[Stored dataset items]
────────────────────
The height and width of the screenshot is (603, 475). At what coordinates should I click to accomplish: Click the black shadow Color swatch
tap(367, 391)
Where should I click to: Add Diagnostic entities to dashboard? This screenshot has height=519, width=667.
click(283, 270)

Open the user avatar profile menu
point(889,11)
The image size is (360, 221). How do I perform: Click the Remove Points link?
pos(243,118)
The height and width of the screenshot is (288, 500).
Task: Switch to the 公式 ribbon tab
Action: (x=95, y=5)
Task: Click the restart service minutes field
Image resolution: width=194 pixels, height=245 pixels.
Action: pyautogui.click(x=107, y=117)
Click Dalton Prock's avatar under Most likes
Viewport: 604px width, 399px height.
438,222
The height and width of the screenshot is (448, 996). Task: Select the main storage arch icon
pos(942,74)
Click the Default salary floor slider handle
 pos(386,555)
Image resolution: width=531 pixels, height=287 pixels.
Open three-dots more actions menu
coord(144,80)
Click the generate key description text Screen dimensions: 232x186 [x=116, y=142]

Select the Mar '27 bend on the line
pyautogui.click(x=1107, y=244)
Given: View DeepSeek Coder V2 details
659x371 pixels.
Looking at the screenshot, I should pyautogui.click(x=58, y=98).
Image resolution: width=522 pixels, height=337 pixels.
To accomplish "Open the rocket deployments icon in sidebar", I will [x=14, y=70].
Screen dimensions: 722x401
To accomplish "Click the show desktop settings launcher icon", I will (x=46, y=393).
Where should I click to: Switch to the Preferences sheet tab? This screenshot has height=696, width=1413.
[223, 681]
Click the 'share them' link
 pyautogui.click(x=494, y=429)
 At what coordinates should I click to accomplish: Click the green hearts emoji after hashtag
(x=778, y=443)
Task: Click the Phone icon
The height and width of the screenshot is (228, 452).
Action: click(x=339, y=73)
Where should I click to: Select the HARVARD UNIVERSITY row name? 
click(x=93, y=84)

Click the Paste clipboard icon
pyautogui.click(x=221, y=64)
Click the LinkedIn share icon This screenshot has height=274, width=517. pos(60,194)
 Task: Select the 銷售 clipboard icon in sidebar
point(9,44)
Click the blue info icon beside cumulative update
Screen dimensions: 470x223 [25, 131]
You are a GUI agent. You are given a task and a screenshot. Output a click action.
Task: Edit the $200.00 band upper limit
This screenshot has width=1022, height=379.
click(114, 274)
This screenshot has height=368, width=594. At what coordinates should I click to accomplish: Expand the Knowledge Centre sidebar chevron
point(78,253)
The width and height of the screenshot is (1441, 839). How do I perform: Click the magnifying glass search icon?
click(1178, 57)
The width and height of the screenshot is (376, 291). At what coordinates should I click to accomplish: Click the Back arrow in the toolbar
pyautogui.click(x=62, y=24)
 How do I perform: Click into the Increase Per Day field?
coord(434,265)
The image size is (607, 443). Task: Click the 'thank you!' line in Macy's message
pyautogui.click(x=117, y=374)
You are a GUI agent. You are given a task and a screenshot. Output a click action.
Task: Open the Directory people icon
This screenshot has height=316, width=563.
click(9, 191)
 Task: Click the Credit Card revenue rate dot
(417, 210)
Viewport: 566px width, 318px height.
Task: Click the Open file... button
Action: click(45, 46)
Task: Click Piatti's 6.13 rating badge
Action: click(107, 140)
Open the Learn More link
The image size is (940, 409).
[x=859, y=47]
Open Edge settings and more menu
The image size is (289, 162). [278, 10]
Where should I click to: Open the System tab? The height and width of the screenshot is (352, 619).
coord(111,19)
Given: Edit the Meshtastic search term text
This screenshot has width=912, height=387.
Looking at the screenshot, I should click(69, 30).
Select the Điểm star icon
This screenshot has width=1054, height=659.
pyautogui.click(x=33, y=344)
────────────────────
Exactly as they stand, repeat all the records.

• Solution to the problem:
The height and width of the screenshot is (603, 475). At what coordinates should I click to accomplish: Click the black shadow Color swatch
tap(367, 391)
Where should I click to: Add Diagnostic entities to dashboard? This screenshot has height=519, width=667.
click(283, 270)

Open the user avatar profile menu
point(889,11)
The image size is (360, 221). How do I perform: Click the Remove Points link?
pos(243,118)
The height and width of the screenshot is (288, 500).
Task: Switch to the 公式 ribbon tab
Action: (x=95, y=5)
Task: Click the restart service minutes field
Image resolution: width=194 pixels, height=245 pixels.
Action: pyautogui.click(x=107, y=117)
Click Dalton Prock's avatar under Most likes
Viewport: 604px width, 399px height.
438,222
The height and width of the screenshot is (448, 996). Task: Select the main storage arch icon
pos(942,74)
Click the Default salary floor slider handle
 pos(386,555)
Image resolution: width=531 pixels, height=287 pixels.
Open three-dots more actions menu
coord(144,80)
Click the generate key description text Screen dimensions: 232x186 [x=116, y=142]

Select the Mar '27 bend on the line
pyautogui.click(x=1107, y=244)
Given: View DeepSeek Coder V2 details
659x371 pixels.
Looking at the screenshot, I should pyautogui.click(x=58, y=98).
Image resolution: width=522 pixels, height=337 pixels.
To accomplish "Open the rocket deployments icon in sidebar", I will [x=14, y=70].
Screen dimensions: 722x401
To accomplish "Click the show desktop settings launcher icon", I will (x=46, y=393).
Where should I click to: Switch to the Preferences sheet tab? This screenshot has height=696, width=1413.
[223, 681]
Click the 'share them' link
 pyautogui.click(x=494, y=429)
 At what coordinates should I click to accomplish: Click the green hearts emoji after hashtag
(x=778, y=443)
Task: Click the Phone icon
The height and width of the screenshot is (228, 452).
Action: click(x=339, y=73)
Where should I click to: Select the HARVARD UNIVERSITY row name? 
click(x=93, y=84)

Click the Paste clipboard icon
pyautogui.click(x=221, y=64)
Click the LinkedIn share icon This screenshot has height=274, width=517. pos(60,194)
 Task: Select the 銷售 clipboard icon in sidebar
point(9,44)
Click the blue info icon beside cumulative update
Screen dimensions: 470x223 [25, 131]
You are a GUI agent. You are given a task and a screenshot. Output a click action.
Task: Edit the $200.00 band upper limit
This screenshot has width=1022, height=379.
click(114, 274)
This screenshot has height=368, width=594. At what coordinates should I click to accomplish: Expand the Knowledge Centre sidebar chevron
point(78,253)
The width and height of the screenshot is (1441, 839). How do I perform: Click the magnifying glass search icon?
click(1178, 57)
The width and height of the screenshot is (376, 291). At what coordinates should I click to accomplish: Click the Back arrow in the toolbar
pyautogui.click(x=62, y=24)
 How do I perform: Click into the Increase Per Day field?
coord(434,265)
The image size is (607, 443). Task: Click the 'thank you!' line in Macy's message
pyautogui.click(x=117, y=374)
You are a GUI agent. You are given a task and a screenshot. Output a click action.
Task: Open the Directory people icon
This screenshot has height=316, width=563.
click(9, 191)
 Task: Click the Credit Card revenue rate dot
(417, 210)
Viewport: 566px width, 318px height.
Task: Click the Open file... button
Action: click(45, 46)
Task: Click Piatti's 6.13 rating badge
Action: click(107, 140)
Open the Learn More link
The image size is (940, 409).
[x=859, y=47]
Open Edge settings and more menu
The image size is (289, 162). [278, 10]
Where should I click to: Open the System tab? The height and width of the screenshot is (352, 619).
coord(111,19)
Given: Edit the Meshtastic search term text
This screenshot has width=912, height=387.
Looking at the screenshot, I should click(69, 30).
Select the Điểm star icon
This screenshot has width=1054, height=659.
pyautogui.click(x=33, y=344)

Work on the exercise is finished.